UX APIs

August 6, 2023

What were they?

Calling it UX APIs might be the most ambiguous part of this. We never really figured out the naming, "New generation APIs", "Version 2 APIs", "WebAPIs", "UX APIs".

Anyway, how it works is - all UX/perceptive apps built on TRIRIGA make rest calls to TRIRIGA based on how we have them configured in the UX Designer components.These components allow you to query, create, modify and even delete records, and call state transitions and workflows.

Opening the workplace services perceptive app, for example, makes a bunch of calls. There are calls made for currentUser, getting location details, and so on. There are other requests being made too, for whatever is needed for the app to function. The new implementation basically makes these calls without a front end and multiple such requests are stitched together, using the App's react code, to make a functioning feature. Essentially, an alternate to the OSLC approach for integrations. The reason for an alternate approach was performance and documentation.


Performance

I worked on the performance analysis for OSLC vs UX APIs vs servlets for integrations for weeks. The conclusion was that, there were hundreds of validations performed for each OSLC request.

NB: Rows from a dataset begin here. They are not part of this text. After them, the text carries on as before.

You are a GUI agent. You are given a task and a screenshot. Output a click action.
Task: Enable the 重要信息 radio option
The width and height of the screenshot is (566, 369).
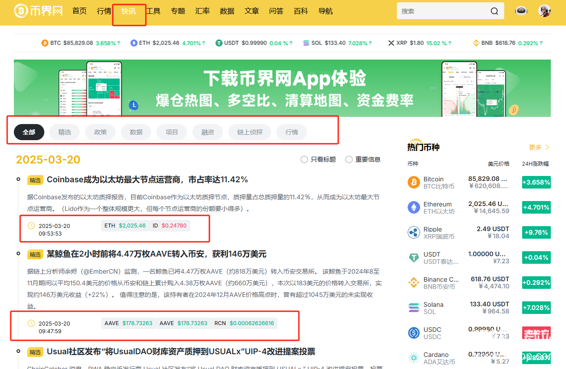(x=349, y=159)
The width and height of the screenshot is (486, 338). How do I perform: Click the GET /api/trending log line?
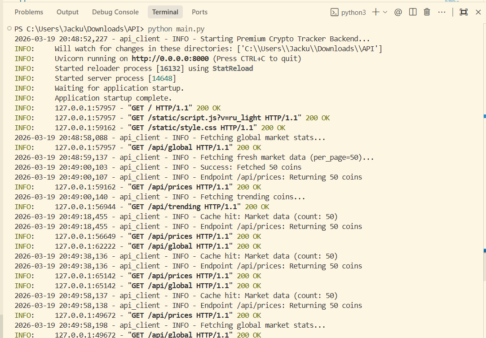coord(184,206)
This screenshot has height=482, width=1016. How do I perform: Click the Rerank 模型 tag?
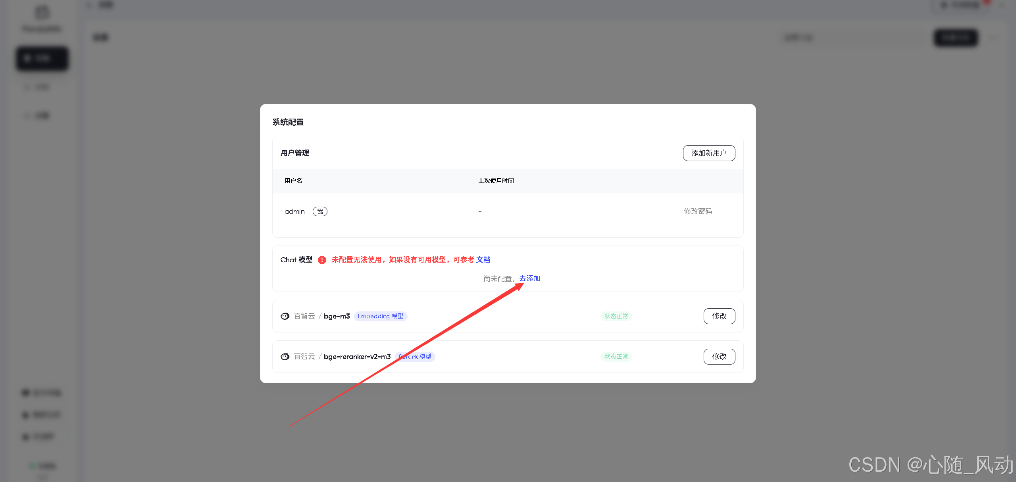(415, 357)
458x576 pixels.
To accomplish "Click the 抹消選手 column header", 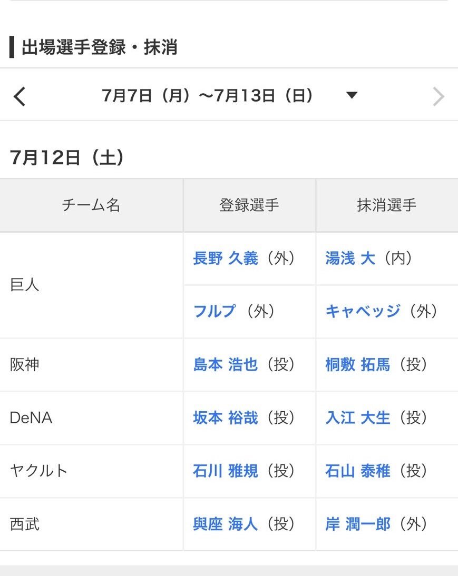I will point(387,205).
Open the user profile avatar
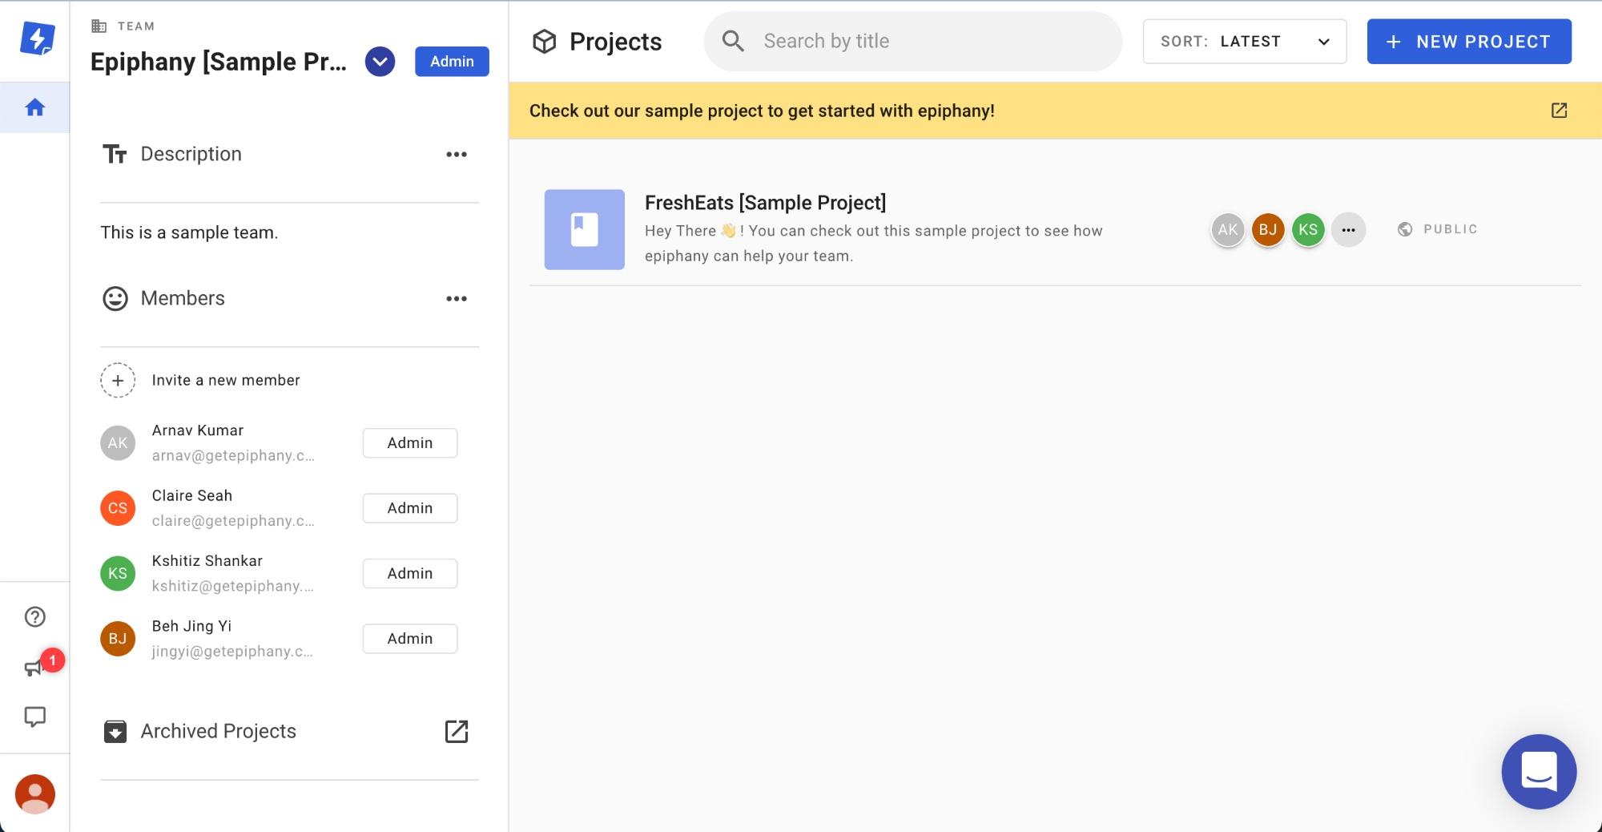This screenshot has width=1602, height=832. [x=35, y=794]
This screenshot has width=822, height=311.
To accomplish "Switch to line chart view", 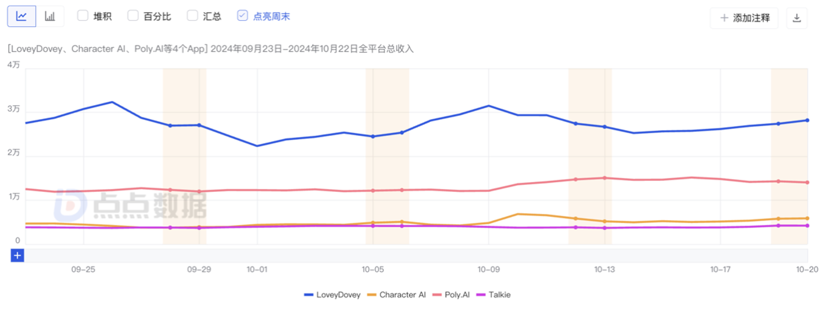I will [21, 16].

This, although necessary most times, took a lot of valuable transaction time. The UX APIs did not do this. Any check that was done by the OSLC layer had to be manually configured in workflows when implementing the same in the new approach, which allowed us to pick and choose the necessary validtions. This meant the development effort was higher but helped us cut down the transaction cost by some percentage.


Documentation

These APIs weren't always fully functional. They had to be built in ways corresponding to the functionality. For example, a room booking process isn't just that. There's checking availability for rooms for the selected time slot, checking if the requested person has access to the listed rooms, hold room to make sure concurrent bookings are not made, proceed to book rooms. So, the APIs had to be split into microservices that does each of these operations because of limitations that we have with TRIRIGA.

We then stitch them together with an API Manager (like API Connect↗). And when it is exposed, it's just POST /reserve to make a booking. This helped us document the API with the latest openAPI standards.


The development did take a lot of effort though. A lot of workflows had to be redone just for these integrations. And breaking down the functionality into microservices was the most difficult part. The Reserve API had the 25+ individual APIs on TRIRIGA - the API manager then made it to 5 fully serving features.

We ended up building APIs for Service Requests, Worktasks, Assets, Location Portfolio, HR Portfolio and some miscellaneous standard services that were going to be used by kiosks and mobile devices.